» Objective 1:
Copy out the whole reproducibility guide below, word for word.

» Page extract:
☆ ☆ ☆ ☆ ☆
Reproducibility¶
If you’ve used GerryChain to do some analysis or research, you may want to ensure that your analysis is completely repeatable by anyone else on their own computer. This guide will walk you through the steps required to make that possible.
Use the same versions of all of your dependencies¶
You will want to make sure that anyone who tries to repeat your analysis by running your code will have the exact same versions of all of the software and packages that you use, including the same version of Python.
The easiest way to do this is to use conda to manage all of your dependencies.
You can use conda to export an environment.yml
file that anyone can use to replicate your
environment by running the command conda env create -f environment.yml
. For instructions on
how to do this, see Sharing your environment and Creating an environment from an environment.yml file
in the conda documentation.
If you’ve published your code on GitHub, it is a good idea to include your environment.yml
file in the root folder of your code repository.
☆ ☆ ☆ ☆ ☆
» Excerpted records:
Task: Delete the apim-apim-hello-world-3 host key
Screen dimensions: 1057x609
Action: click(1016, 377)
☆ ☆ ☆ ☆ ☆
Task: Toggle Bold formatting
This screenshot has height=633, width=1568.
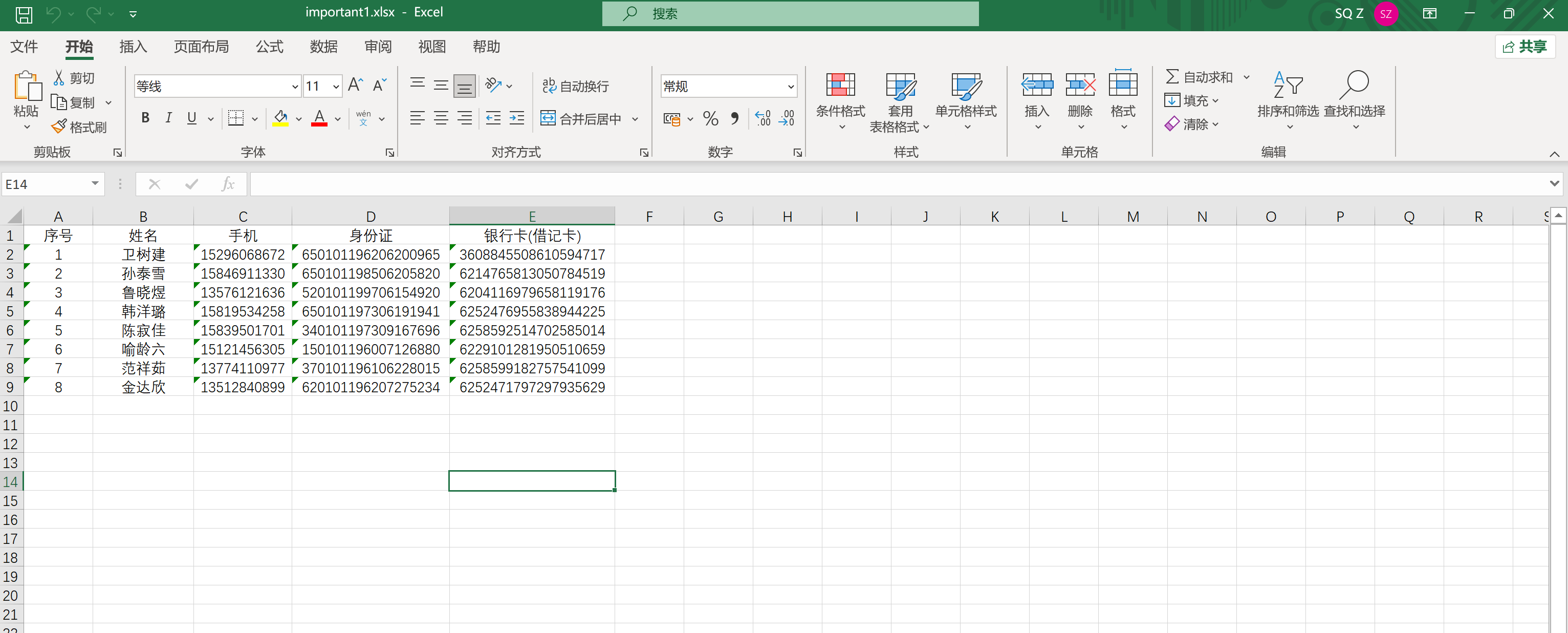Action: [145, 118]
☆ ☆ ☆ ☆ ☆
» Objective 2:
Write out the records again, beginning at the line that has "Task: Delete the" and stopping after the line that has "Action: click(1016, 377)", with both of those lines included. Give only these lines with their requests, but multiply each coordinate in the answers by 0.2 and round to whole numbers, with halves rounded up.

» Task answer 1:
Reproducibility¶
If you’ve used GerryChain to do some analysis or research, you may want to ensure that your analysis is completely repeatable by anyone else on their own computer. This guide will walk you through the steps required to make that possible.
Use the same versions of all of your dependencies¶
You will want to make sure that anyone who tries to repeat your analysis by running your code will have the exact same versions of all of the software and packages that you use, including the same version of Python.
The easiest way to do this is to use conda to manage all of your dependencies.
You can use conda to export an environment.yml
file that anyone can use to replicate your
environment by running the command conda env create -f environment.yml
. For instructions on
how to do this, see Sharing your environment and Creating an environment from an environment.yml file
in the conda documentation.
If you’ve published your code on GitHub, it is a good idea to include your environment.yml
file in the root folder of your code repository.

» Task answer 2:
Task: Delete the apim-apim-hello-world-3 host key
Screen dimensions: 1057x609
Action: click(203, 75)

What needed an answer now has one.